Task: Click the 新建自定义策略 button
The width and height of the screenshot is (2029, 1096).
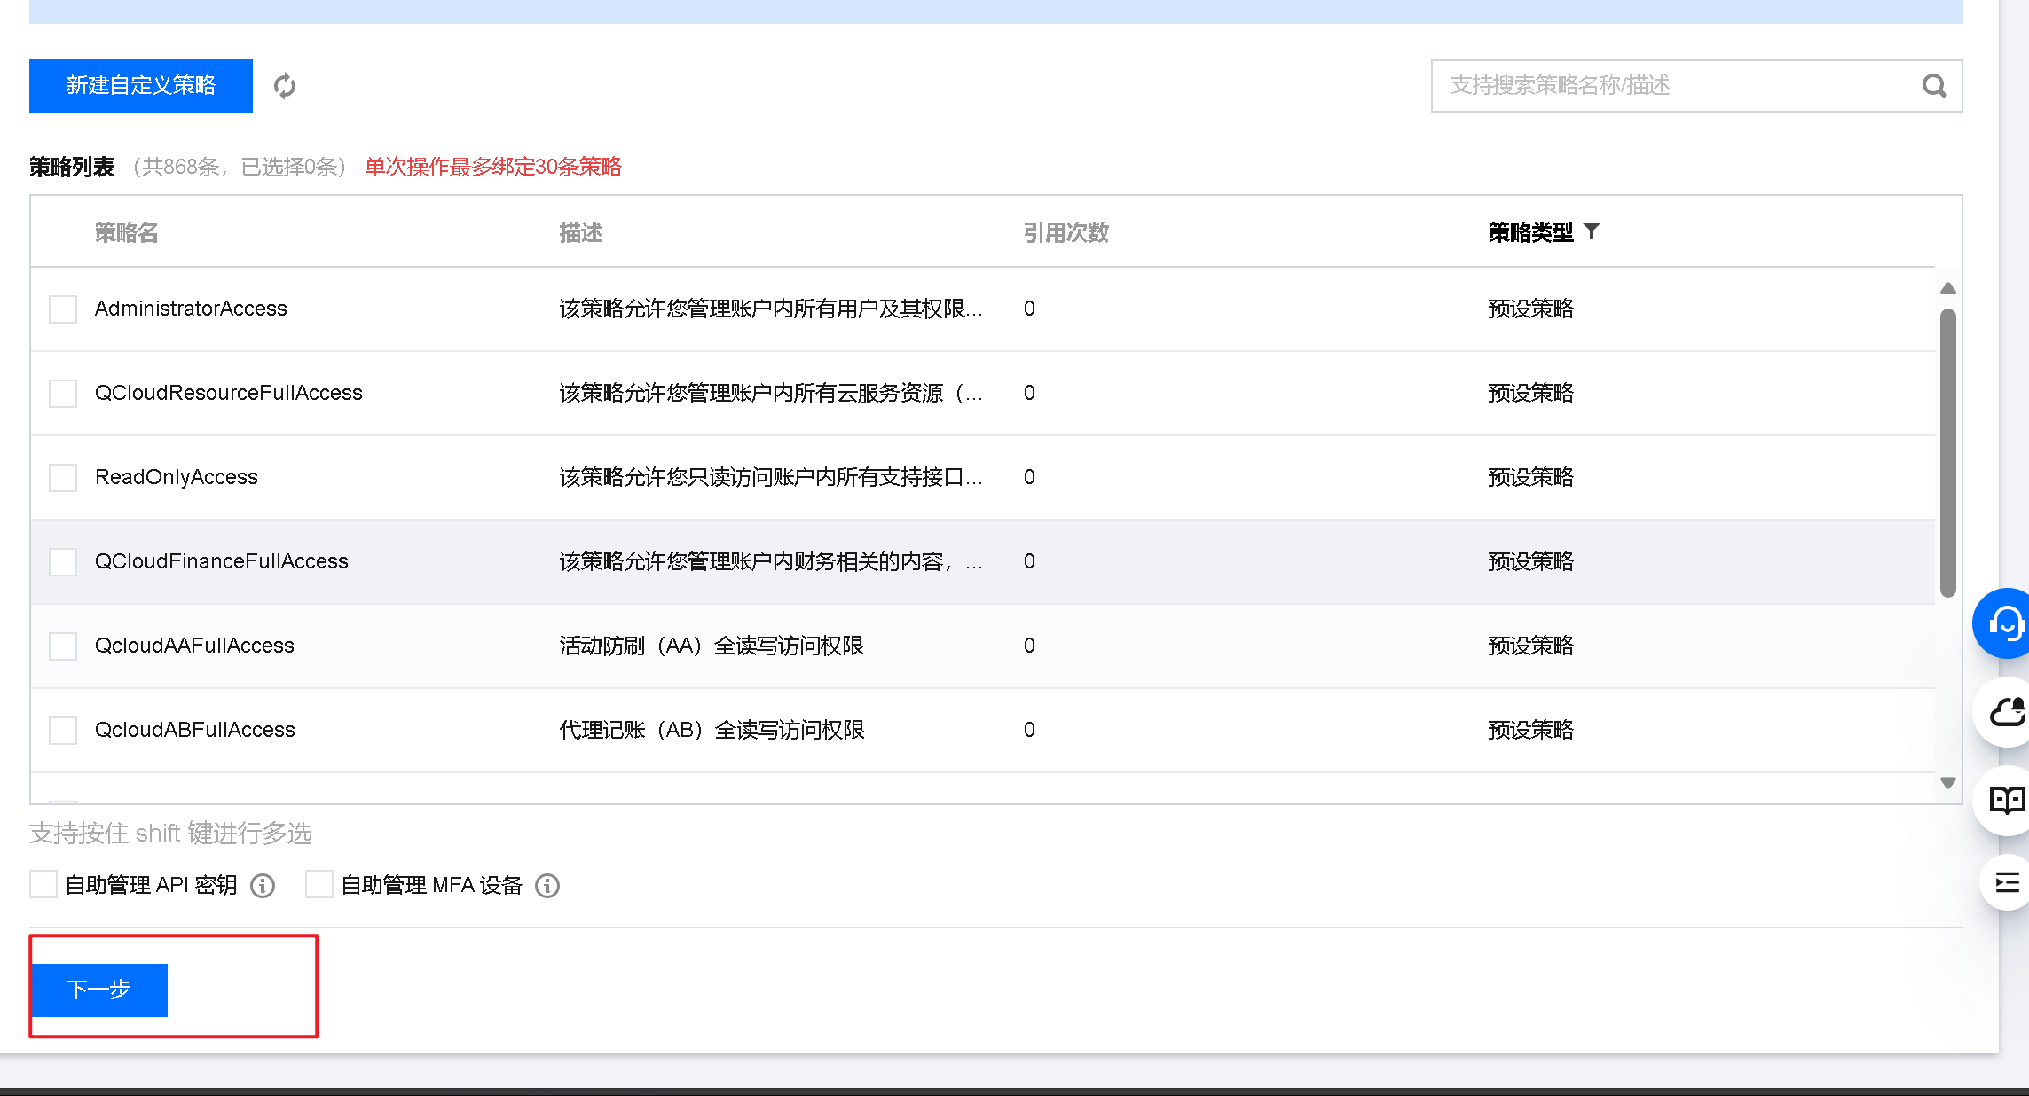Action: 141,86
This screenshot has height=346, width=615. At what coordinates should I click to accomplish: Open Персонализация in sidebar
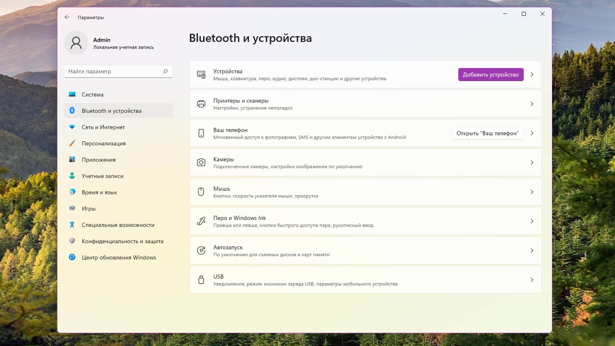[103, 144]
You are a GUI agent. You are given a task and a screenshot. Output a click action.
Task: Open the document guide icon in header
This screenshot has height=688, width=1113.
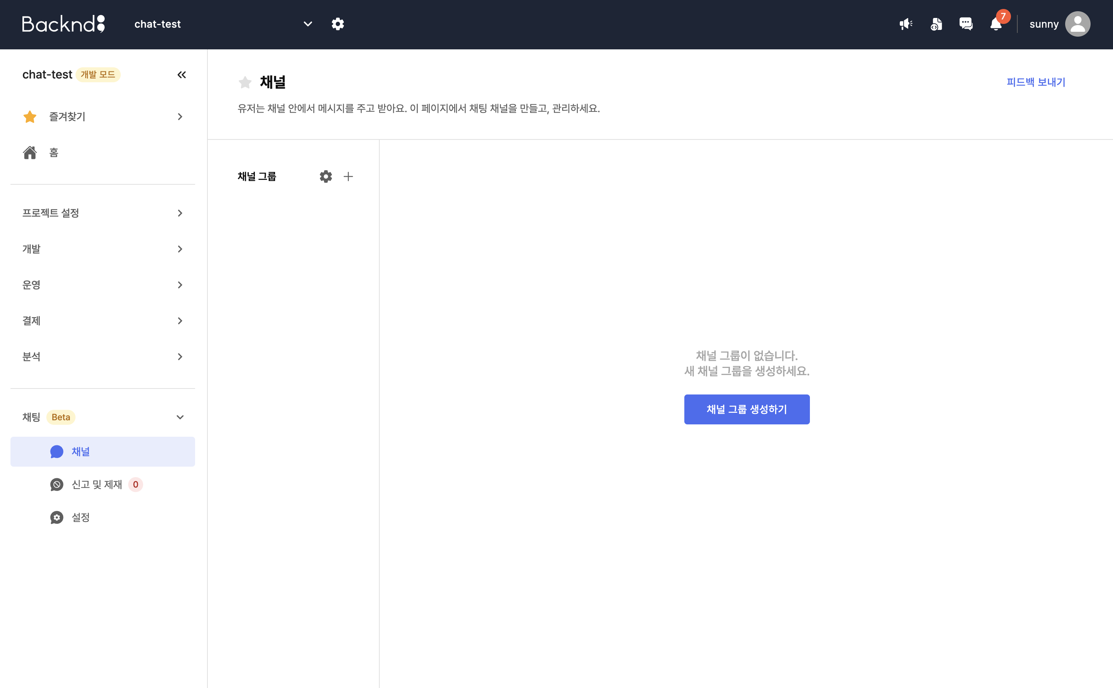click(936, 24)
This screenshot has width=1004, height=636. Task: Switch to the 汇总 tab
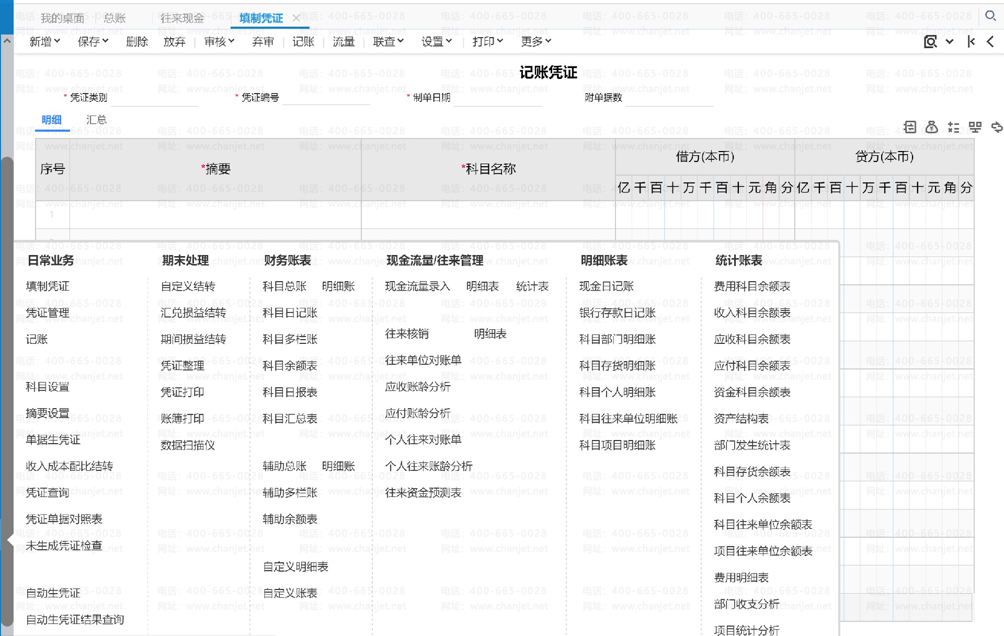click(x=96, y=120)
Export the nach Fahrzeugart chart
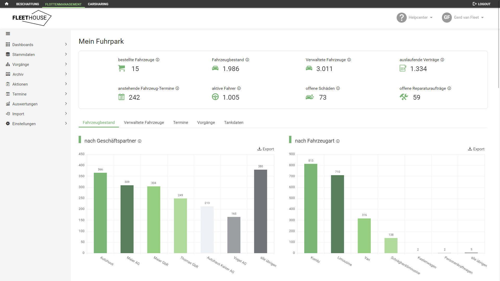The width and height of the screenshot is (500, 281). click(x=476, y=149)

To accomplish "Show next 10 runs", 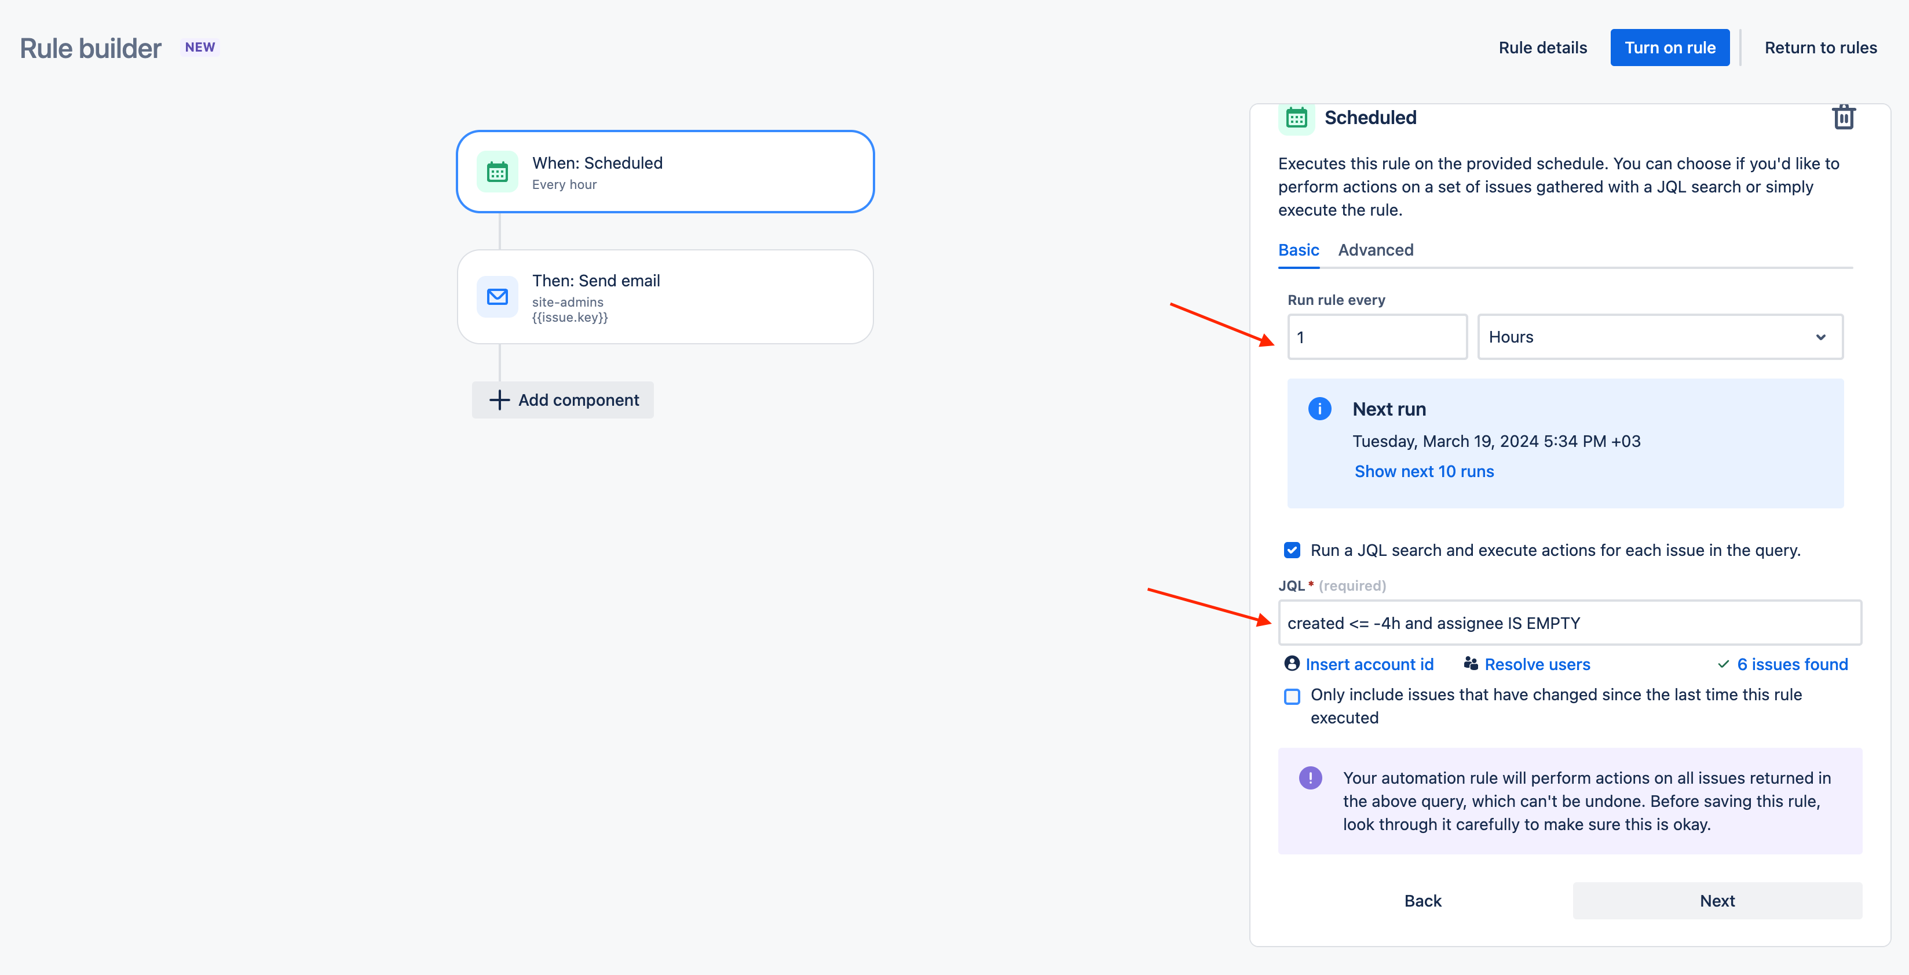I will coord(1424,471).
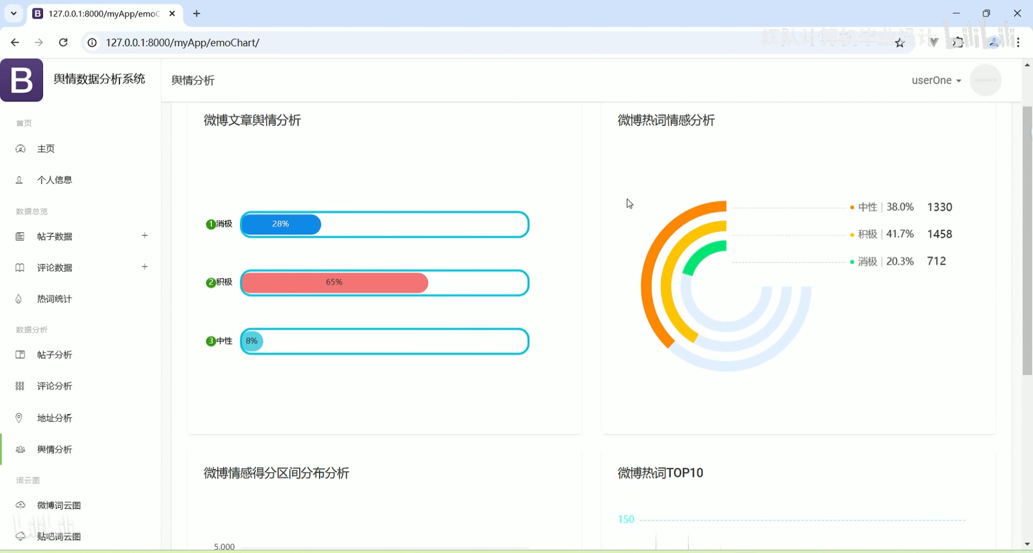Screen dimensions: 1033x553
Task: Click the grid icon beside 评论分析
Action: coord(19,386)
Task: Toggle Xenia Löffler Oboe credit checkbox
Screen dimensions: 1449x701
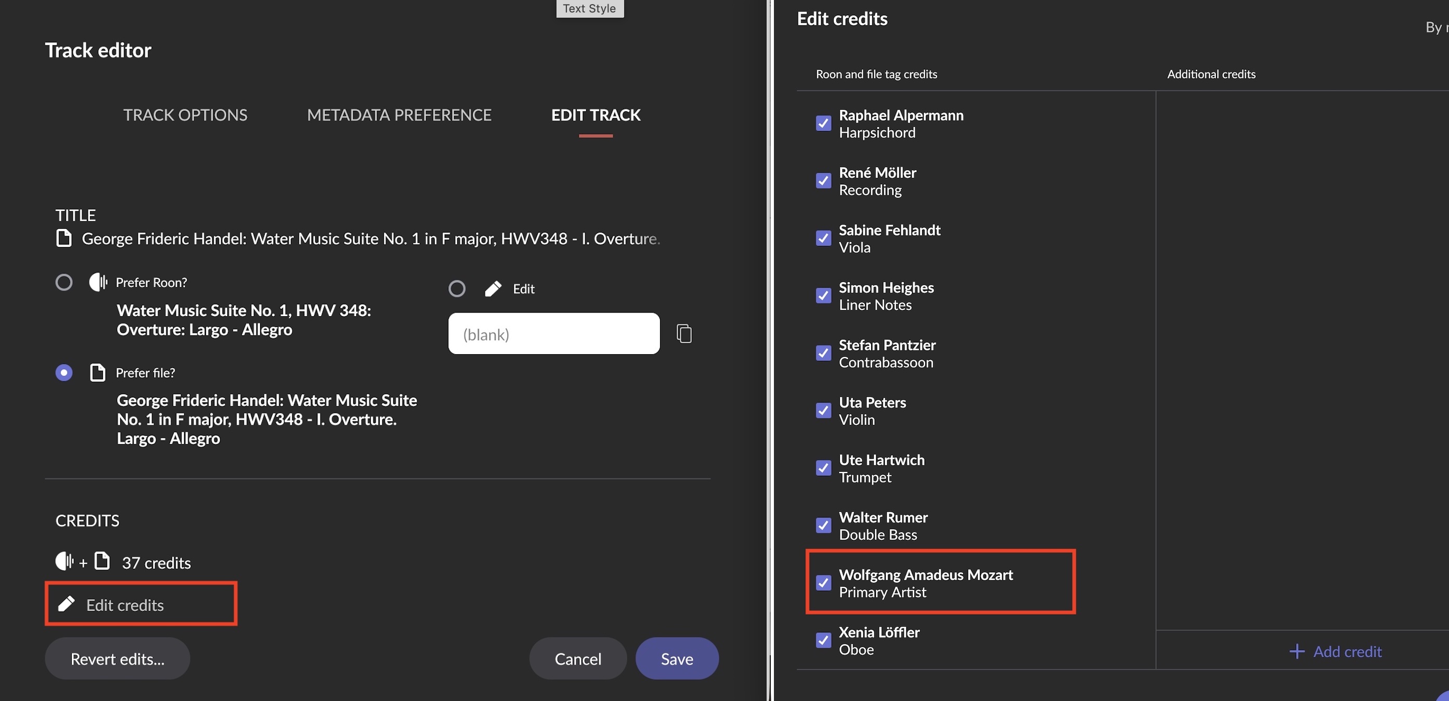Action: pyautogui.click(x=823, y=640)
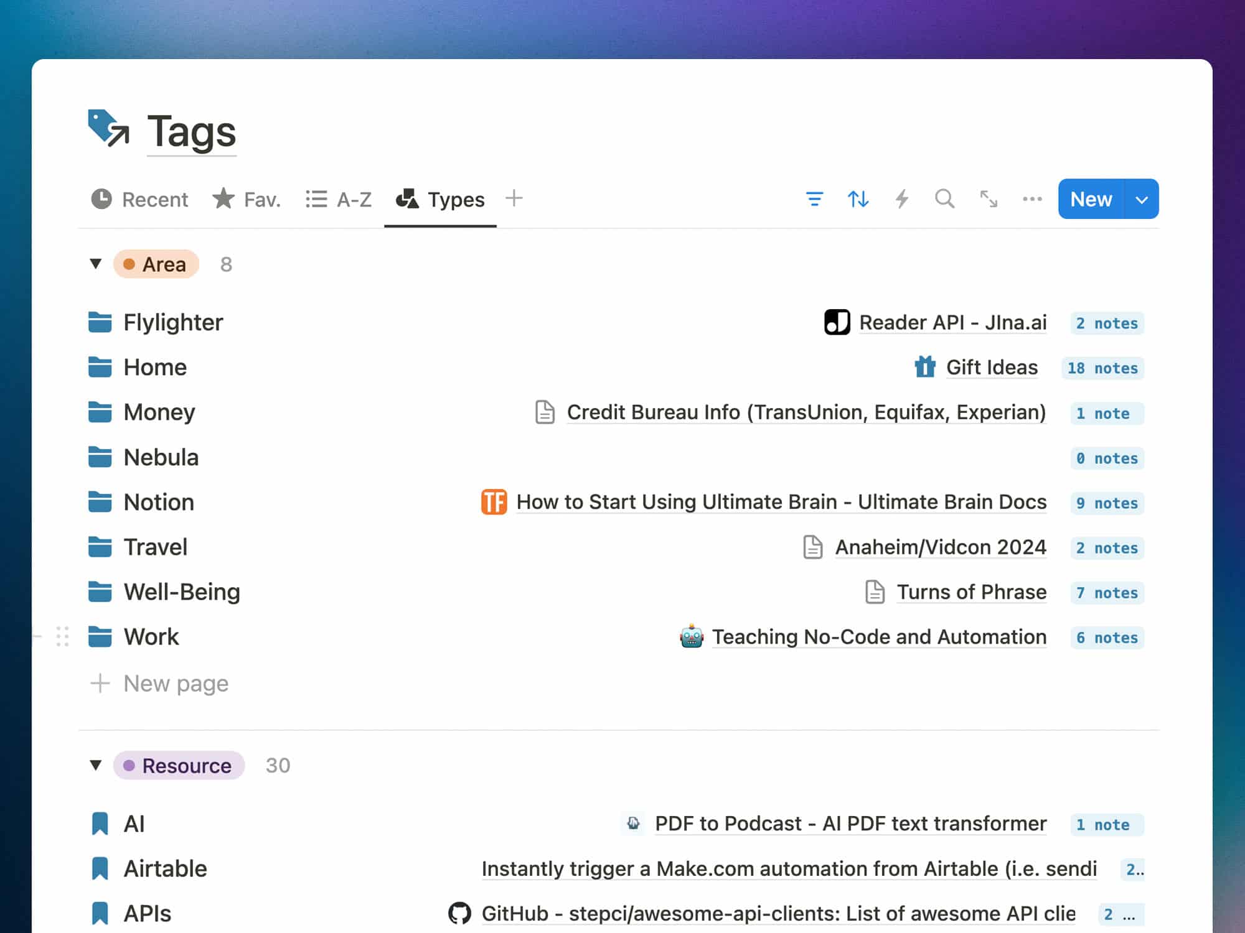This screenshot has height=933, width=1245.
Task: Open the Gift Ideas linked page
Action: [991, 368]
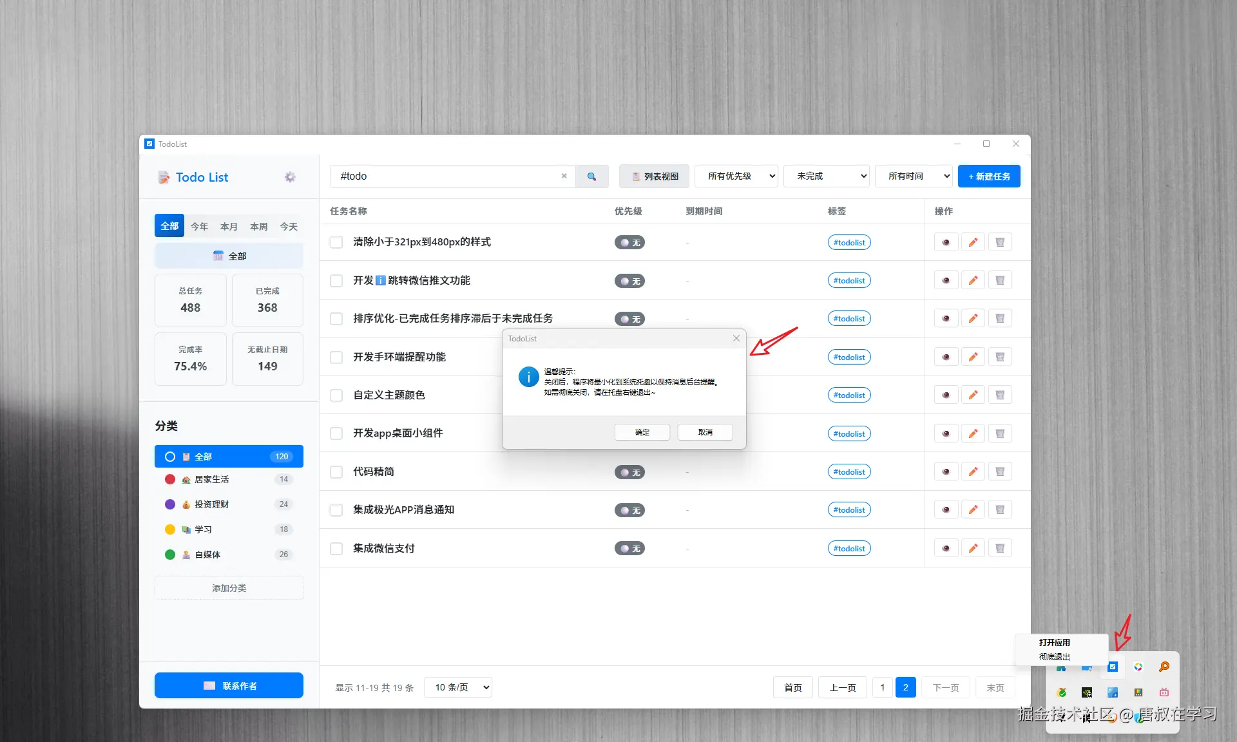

*-*-*

Here the lines from the one containing "Task: Toggle Xenia" through the end of the material are to be copied exactly, with the pictures omitted.

Task: Toggle Xenia Löffler Oboe credit checkbox
Screen dimensions: 1449x701
Action: pyautogui.click(x=823, y=640)
This screenshot has height=933, width=1245.
Task: Open the Gift Ideas linked page
Action: [991, 368]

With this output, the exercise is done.